• **CHALLENGE**: Copy out the material below with "panel" swapped for "sidebar" and nothing else changed. Omit the pictures from your answer.

• **INFORMATION PROVIDED**:
----

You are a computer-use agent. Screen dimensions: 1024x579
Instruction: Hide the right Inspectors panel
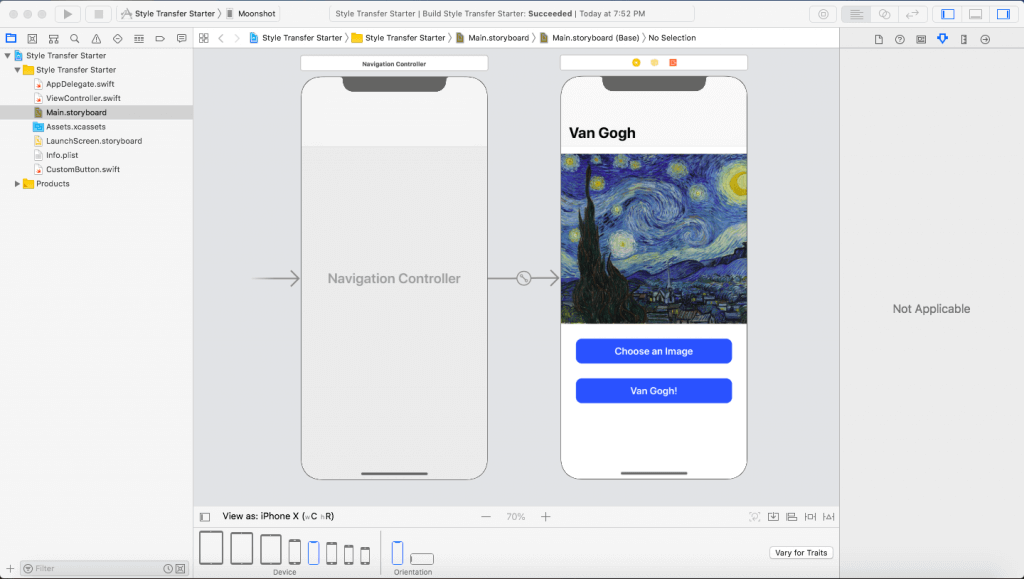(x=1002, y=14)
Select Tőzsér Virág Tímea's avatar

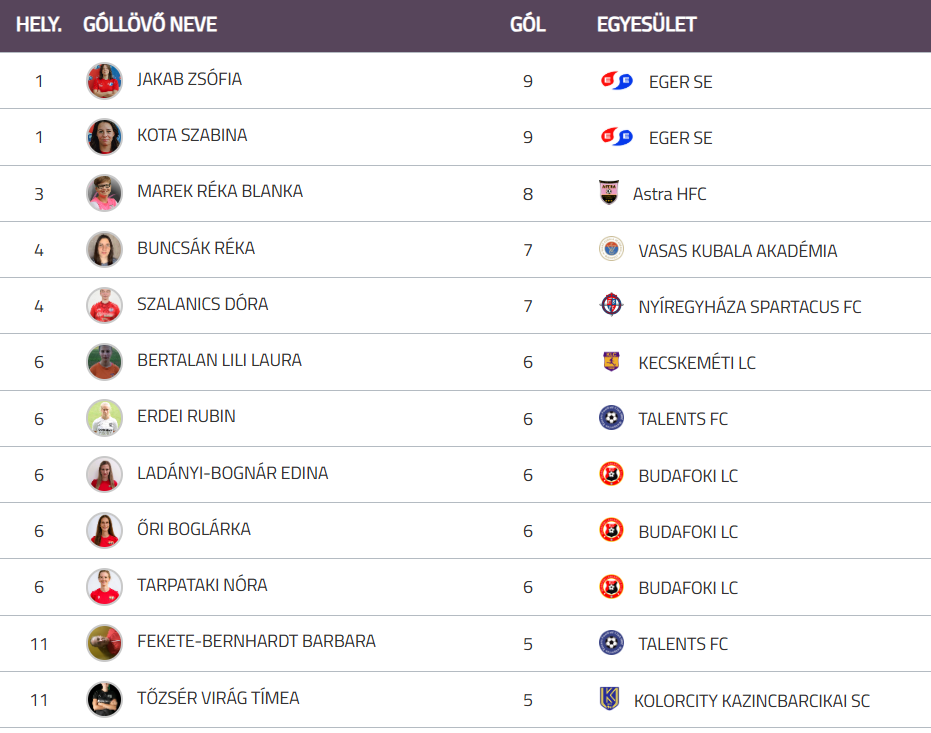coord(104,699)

----

• **EXERCISE SOLUTION**:
You are a computer-use agent. Screen dimensions: 1024x579
Instruction: Hide the right Inspectors sidebar
(x=1002, y=14)
Select Tőzsér Virág Tímea's avatar

coord(104,699)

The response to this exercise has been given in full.